To make up for lost political ground, Karunanidhi has now come up with more freebies - free internet, waiver of education loans, smartphones for poor families and a host of concessions to youth, farmers, and fishermen, raising of procurement prices and “Anna” food canteens instead of “Amma” ones, along with other development schemes (“Anna” refers to DMK founder and first Chief Minister C N Annadurai).

But what makes the Tamil Nadu 2016 poll somewhat unique is the entry of an embryonic third front of six parties to signal a widely prevalent disenchantment with the “corrupt regimes” of the two Dravidian majors alternating over fifty years. Secondly, Tamil Nadu’s notoriety in “cash for votes” would now come under stricter vigilance and scrutiny by the election commission.

How far the combine of six parties -- DMDK of Vijaykant, leading the People’s Welfare Alliance (PWA) comprising MDMK of Vaiko, Tamil Manila Congress (TMC) of G K Vasan, VCT of Dalit leader Thirumavalavan, CPI(M) and CPI -- can shake-up Tamil Nadu politics with promise of clean coalition governance, remains to be seen.

Hopefully, it will usher in some new radicalism or a new social paradigm in the highly competitive political space that is building up - though the 2016 battle would be fought mainly between the two Dravidian formations, each trying to enlarge its respective vote base to outbid the other.

Apart from these three major contenders, two stand-alone parties as of now are PMK of Anbumani Ramadoss, dominant among the Vanniyar community in northern districts, and of course, the BJP which entered the scene very early last year with soaring ambition. Ramadoss, totally opposed to Dravidian majors, is the Chief Ministerial candidate for his party. He has traversed the state no matter how much following he would have built and has steadily spurned invitations to join the Third Front or BJP.

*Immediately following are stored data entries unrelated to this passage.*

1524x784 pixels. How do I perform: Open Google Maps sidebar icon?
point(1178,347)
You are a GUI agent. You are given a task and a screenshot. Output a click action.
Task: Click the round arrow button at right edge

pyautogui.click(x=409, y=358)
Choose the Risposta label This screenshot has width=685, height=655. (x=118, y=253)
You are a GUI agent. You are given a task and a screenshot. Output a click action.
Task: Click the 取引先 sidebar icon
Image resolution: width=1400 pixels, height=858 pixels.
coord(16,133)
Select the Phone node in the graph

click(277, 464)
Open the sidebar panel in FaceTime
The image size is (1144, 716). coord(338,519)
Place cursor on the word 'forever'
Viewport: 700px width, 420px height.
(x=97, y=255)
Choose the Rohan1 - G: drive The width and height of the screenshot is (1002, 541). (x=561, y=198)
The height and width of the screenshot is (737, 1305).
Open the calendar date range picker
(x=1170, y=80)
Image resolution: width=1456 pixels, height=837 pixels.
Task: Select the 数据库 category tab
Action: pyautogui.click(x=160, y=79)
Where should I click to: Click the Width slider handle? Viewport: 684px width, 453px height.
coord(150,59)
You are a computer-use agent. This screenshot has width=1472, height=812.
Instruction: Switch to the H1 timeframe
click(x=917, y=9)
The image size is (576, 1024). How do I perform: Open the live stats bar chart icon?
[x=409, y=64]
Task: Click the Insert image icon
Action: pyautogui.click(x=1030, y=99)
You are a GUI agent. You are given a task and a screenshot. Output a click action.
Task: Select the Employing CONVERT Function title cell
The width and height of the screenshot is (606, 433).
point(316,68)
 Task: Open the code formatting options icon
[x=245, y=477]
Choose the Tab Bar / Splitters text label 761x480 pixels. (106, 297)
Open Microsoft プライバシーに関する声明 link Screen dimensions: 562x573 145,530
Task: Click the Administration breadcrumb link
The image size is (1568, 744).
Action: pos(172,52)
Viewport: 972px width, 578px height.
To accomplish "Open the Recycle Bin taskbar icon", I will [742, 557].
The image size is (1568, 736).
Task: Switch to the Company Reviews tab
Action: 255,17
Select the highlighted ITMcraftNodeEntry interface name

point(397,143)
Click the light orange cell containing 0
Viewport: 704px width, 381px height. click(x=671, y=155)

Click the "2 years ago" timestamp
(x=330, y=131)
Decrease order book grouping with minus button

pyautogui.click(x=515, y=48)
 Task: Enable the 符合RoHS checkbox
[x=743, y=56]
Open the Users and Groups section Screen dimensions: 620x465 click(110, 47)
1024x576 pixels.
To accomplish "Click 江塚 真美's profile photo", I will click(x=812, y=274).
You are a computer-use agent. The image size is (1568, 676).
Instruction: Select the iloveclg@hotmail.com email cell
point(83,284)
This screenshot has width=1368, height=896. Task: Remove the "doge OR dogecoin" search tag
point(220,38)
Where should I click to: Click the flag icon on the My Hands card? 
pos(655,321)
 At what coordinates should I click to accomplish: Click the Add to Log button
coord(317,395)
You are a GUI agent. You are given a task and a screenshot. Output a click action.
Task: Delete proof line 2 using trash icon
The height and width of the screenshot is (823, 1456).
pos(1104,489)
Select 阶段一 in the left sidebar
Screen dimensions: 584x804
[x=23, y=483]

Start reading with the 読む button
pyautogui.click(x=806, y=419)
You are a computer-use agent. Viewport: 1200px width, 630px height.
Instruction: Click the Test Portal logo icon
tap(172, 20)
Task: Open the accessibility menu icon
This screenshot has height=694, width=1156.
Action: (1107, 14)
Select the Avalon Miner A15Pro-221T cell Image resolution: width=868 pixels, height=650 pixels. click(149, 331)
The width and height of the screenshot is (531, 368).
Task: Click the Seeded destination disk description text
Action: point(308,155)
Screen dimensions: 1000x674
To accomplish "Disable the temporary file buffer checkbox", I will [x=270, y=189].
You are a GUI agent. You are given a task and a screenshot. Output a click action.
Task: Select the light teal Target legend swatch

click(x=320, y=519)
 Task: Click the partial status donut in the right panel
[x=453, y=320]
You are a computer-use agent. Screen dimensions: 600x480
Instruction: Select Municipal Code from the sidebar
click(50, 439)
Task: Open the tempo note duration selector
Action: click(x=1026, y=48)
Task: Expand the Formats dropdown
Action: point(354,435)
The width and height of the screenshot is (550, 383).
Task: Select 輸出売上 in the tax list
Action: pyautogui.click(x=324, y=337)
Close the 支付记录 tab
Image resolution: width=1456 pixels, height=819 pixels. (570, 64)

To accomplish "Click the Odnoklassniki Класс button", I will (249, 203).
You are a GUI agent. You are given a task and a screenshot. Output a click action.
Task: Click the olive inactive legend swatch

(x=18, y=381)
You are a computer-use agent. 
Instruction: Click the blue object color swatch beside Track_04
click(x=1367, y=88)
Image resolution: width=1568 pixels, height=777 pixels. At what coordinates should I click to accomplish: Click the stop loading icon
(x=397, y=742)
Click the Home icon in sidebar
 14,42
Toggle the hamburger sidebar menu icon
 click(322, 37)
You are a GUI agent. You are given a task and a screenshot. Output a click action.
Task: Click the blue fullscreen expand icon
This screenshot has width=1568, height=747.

Despite all its Modi-centric claims of achievements at the national level, BJP in Tamil Nadu has not been able to recreate the NDA-led alliance it had forged in 2014 when it won two Lok Sabha seats, one of which is held by Ramadoss (PMK). However, BJP, shunned by other state parties, would put up candidates in most places and start building major political space for itself.

Both BJP and DMK had denied DMDK leader Vijaykant due recognition which led to his decision to go with the PWA. BJP was unwilling to name him as the Chief Ministerial candidate while, even in its adversity, the DMK leader ruled out any power-sharing with allies, should the DMK gain a majority to form the government.

The Congress, the principal ally of DMK, led by E V K S Elangovan, is looking forward to sharing power depending on the electoral outcomes. Meanwhile, it has to sort out sharing of 41 seats with its warring factions. TMC leader Vasan had expected to go along with AIADMK but could not accept Jayalalithaa’s condition on accepting her party symbol. He then moved on to the third front.

For Jayalalithaa, full of optimism, a consecutive second term, in line with her capture of 37 out of 39 Lok Sabha seats in 2014, would make her Chief Minister for the sixth time. AIADMK counts on its accomplishments over last five years and is yet to come out with a new manifesto barring the announcement relating to the prohibition that Jayalalithaa made on November 9.

Jayalalithaa will seek re-election from North Chennai constituency, R K Nagar while the DMK leader Karunanidhi is again to stand from hometown, Tiruvarur, one of the delta districts.

The state capital will witness fierce rivalry between the two Dravidian majors for its 22 seats covered by AIADMK but DMK is contesting for 18 seats, leaving four to allies.